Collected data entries
::::
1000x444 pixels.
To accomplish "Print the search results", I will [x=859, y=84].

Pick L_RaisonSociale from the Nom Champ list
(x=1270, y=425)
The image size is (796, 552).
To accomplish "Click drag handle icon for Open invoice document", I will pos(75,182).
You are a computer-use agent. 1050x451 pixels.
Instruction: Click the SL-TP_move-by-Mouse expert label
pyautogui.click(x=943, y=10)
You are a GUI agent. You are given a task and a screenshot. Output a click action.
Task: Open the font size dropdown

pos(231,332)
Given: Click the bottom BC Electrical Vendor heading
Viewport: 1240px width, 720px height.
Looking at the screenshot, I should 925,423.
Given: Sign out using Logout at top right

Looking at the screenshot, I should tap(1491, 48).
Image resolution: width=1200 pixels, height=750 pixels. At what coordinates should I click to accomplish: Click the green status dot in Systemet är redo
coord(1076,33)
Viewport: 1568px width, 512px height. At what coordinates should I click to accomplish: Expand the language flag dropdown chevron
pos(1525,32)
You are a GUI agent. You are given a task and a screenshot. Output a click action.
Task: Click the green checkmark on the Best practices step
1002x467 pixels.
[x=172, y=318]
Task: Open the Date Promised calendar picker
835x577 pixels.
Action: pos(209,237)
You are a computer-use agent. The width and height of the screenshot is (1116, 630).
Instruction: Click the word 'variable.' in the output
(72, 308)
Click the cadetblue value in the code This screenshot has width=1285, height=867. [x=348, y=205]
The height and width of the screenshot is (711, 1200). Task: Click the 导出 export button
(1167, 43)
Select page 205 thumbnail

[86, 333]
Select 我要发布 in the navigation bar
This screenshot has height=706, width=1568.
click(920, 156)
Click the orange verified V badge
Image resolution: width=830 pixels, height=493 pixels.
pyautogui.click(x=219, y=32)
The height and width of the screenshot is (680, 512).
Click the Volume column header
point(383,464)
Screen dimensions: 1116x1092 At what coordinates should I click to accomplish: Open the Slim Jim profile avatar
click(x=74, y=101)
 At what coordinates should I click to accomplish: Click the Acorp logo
::::
» Activity:
Your response must consist of the entries, reproduced exactly.

» Written answer:
1000x444 pixels.
To accomplish "Print the search results", I will [x=859, y=84].

Pick L_RaisonSociale from the Nom Champ list
(x=1270, y=425)
The image size is (796, 552).
To accomplish "Click drag handle icon for Open invoice document", I will pos(75,182).
You are a computer-use agent. 1050x451 pixels.
Instruction: Click the SL-TP_move-by-Mouse expert label
pyautogui.click(x=943, y=10)
You are a GUI agent. You are given a task and a screenshot. Output a click action.
Task: Open the font size dropdown

pos(231,332)
Given: Click the bottom BC Electrical Vendor heading
Viewport: 1240px width, 720px height.
Looking at the screenshot, I should 925,423.
Given: Sign out using Logout at top right

Looking at the screenshot, I should tap(1491, 48).
Image resolution: width=1200 pixels, height=750 pixels. At what coordinates should I click to accomplish: Click the green status dot in Systemet är redo
coord(1076,33)
Viewport: 1568px width, 512px height. At what coordinates should I click to accomplish: Expand the language flag dropdown chevron
pos(1525,32)
You are a GUI agent. You are given a task and a screenshot. Output a click action.
Task: Click the green checkmark on the Best practices step
1002x467 pixels.
[x=172, y=318]
Task: Open the Date Promised calendar picker
835x577 pixels.
Action: pos(209,237)
You are a computer-use agent. The width and height of the screenshot is (1116, 630).
Instruction: Click the word 'variable.' in the output
(72, 308)
Click the cadetblue value in the code This screenshot has width=1285, height=867. [x=348, y=205]
The height and width of the screenshot is (711, 1200). Task: Click the 导出 export button
(1167, 43)
Select page 205 thumbnail

[86, 333]
Select 我要发布 in the navigation bar
This screenshot has height=706, width=1568.
click(920, 156)
Click the orange verified V badge
Image resolution: width=830 pixels, height=493 pixels.
pyautogui.click(x=219, y=32)
The height and width of the screenshot is (680, 512).
Click the Volume column header
point(383,464)
Screen dimensions: 1116x1092 At what coordinates should I click to accomplish: Open the Slim Jim profile avatar
click(x=74, y=101)
 At what coordinates should I click to accomplish: Click the Acorp logo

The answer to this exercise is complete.